Non-steroidal anti-inflammatory drugs (NSAID) are associated with increased stress fracture risk, potentially due to inhibiting the adaptive bone formation responses to exercise. This study investigated if a single, maximal dose of three different NSAIDs alters bone formation biomarker response to strenuous exercise. In a randomized, counter-balanced order, 12 participants (10 male, 2 female), performed four bouts of plyometric jumps, each separated by at least one week. Two hours before exercise, participants consumed either placebo (PLA) or NSAID: Ibuprofen (IBU, 800 mg), celecoxib (CEL, 200 mg), flurbiprofen (FLU, 100 mg). Blood was collected before (PRE), and at 0, 15, 60, 120, and 240 minutes post-exercise. Parathyroid hormone (PTH), ionized calcium (iCa), procollagen type 1 N-terminal propeptide (P1NP), bone alkaline phosphatase (BAP), osteocalcin (OCN), C-terminal telopeptide of type 1 collagen (CTX), tartrate resistant acid phosphatase (TRAP5b), and sclerostin (SCL) were measured. Prostaglandin E2 metabolite (PGE2M) and creatinine (Cr) were measured in urine. Data were analyzed using repeated measures ANOVA and area under the curve analysis (AUC). Data are mean ± SD. There was an exercise effect for P1NP, BAP, OCN, CTX, TRAP5b, SCL, OPG, PTH, and iCa (all p < 0.05), but no NSAID treatment effect for any biomarker (all p > 0.05).
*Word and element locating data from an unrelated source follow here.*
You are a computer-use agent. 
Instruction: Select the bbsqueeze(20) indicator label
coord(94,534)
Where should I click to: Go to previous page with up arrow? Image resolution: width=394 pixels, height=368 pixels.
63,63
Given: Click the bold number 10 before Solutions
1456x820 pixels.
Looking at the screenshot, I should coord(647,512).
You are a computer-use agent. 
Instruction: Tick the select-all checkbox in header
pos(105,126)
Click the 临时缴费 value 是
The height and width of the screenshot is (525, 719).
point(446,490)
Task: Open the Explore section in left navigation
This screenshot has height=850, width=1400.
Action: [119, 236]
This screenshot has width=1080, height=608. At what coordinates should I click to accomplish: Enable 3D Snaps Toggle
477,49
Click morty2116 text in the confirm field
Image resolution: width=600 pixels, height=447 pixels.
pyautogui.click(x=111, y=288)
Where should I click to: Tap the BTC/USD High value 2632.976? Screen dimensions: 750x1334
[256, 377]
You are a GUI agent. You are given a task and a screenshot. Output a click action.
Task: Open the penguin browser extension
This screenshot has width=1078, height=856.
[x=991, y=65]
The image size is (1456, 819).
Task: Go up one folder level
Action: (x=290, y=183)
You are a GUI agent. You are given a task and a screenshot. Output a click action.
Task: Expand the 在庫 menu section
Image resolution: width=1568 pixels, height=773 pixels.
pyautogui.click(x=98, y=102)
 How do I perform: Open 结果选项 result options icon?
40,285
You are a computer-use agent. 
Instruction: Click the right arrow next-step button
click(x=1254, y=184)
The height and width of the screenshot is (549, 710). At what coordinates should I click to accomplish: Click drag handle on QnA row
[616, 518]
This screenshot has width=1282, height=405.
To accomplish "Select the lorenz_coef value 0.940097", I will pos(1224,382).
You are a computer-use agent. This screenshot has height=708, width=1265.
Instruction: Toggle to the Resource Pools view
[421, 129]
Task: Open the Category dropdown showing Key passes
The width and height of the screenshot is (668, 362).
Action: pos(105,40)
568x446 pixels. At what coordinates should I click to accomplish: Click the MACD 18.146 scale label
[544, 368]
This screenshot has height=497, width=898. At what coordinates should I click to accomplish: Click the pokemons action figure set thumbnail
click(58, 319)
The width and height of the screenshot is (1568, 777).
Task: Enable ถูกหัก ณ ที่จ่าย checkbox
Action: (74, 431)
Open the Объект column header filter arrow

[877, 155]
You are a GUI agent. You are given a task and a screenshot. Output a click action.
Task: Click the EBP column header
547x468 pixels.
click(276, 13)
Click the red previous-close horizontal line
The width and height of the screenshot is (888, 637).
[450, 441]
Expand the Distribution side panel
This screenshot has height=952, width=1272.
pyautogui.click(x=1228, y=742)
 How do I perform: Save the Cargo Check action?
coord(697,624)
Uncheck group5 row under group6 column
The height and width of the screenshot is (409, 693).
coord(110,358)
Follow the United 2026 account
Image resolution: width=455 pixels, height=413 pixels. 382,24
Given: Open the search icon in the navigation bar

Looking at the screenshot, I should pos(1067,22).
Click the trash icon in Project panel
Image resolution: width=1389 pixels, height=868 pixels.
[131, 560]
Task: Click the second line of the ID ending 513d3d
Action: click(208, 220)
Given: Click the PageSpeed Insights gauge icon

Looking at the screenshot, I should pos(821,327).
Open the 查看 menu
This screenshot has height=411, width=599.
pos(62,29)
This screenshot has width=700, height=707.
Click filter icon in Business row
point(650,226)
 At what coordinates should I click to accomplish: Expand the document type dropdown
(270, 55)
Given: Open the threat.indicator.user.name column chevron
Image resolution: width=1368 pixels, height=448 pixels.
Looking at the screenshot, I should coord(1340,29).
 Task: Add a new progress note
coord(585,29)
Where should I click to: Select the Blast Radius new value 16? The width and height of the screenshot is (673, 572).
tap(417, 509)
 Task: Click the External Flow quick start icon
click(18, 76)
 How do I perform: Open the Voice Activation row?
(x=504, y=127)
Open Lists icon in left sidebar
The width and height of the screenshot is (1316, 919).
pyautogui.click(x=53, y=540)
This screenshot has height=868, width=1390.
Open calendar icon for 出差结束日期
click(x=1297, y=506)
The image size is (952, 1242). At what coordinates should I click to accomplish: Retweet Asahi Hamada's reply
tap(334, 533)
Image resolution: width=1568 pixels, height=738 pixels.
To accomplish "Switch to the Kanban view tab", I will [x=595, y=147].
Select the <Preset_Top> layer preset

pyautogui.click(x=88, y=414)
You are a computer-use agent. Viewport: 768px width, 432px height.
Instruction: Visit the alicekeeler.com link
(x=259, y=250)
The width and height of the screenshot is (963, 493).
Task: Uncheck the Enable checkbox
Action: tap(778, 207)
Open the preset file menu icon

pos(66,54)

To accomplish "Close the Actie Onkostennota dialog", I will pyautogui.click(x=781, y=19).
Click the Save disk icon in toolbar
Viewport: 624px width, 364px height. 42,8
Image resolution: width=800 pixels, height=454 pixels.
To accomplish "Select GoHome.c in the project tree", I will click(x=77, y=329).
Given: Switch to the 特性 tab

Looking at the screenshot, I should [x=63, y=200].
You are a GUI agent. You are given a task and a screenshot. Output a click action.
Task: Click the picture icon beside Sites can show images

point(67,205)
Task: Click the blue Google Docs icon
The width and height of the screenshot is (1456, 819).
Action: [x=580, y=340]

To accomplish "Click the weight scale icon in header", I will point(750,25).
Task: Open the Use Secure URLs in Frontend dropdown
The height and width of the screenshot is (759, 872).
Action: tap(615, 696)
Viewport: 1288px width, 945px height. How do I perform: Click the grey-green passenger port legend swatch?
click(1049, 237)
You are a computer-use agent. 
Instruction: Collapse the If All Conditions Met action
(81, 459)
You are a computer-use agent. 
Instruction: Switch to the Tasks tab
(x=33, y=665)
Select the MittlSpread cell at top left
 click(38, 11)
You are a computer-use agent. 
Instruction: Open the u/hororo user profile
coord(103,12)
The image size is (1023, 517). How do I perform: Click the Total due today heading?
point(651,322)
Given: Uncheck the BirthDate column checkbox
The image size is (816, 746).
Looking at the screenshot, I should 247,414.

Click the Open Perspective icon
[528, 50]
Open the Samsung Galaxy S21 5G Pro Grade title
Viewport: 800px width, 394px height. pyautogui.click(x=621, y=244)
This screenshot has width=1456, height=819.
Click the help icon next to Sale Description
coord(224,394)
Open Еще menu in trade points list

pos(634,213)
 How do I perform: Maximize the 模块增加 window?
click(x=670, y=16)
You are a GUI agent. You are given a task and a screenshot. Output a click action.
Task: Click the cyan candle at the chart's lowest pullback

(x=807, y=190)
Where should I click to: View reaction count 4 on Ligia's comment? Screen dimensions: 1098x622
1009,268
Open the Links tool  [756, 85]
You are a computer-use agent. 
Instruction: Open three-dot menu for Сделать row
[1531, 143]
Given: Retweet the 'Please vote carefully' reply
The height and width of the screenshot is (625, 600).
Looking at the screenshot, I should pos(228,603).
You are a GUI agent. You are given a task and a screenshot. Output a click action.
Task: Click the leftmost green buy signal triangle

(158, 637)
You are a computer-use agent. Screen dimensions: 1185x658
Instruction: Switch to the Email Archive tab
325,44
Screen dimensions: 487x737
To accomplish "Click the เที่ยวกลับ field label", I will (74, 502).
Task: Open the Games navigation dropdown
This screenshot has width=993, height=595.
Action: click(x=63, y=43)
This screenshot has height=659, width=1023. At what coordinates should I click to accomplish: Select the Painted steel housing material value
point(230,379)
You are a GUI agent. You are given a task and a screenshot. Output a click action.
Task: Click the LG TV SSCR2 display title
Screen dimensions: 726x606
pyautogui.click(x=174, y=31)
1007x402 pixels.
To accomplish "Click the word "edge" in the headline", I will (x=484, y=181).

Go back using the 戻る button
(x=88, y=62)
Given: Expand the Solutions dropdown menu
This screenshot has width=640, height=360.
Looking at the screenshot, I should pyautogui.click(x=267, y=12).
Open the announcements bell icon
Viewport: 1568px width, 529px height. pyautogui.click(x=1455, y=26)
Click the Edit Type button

AUC analyses were not different for any biomarker (p > 0.05). PGE2M was higher during the PLA trial (322 ± 153 pg/mg Cr, p < 0.05) compared to IBU (135 ± 83 pg/mg), CEL (202 ± 107 pg/mg), and FLU (159 ± 74 pg/mg). Plyometric exercise induced changes in bone metabolism, but the responses were unaltered by consuming NSAIDs two hours before exercise.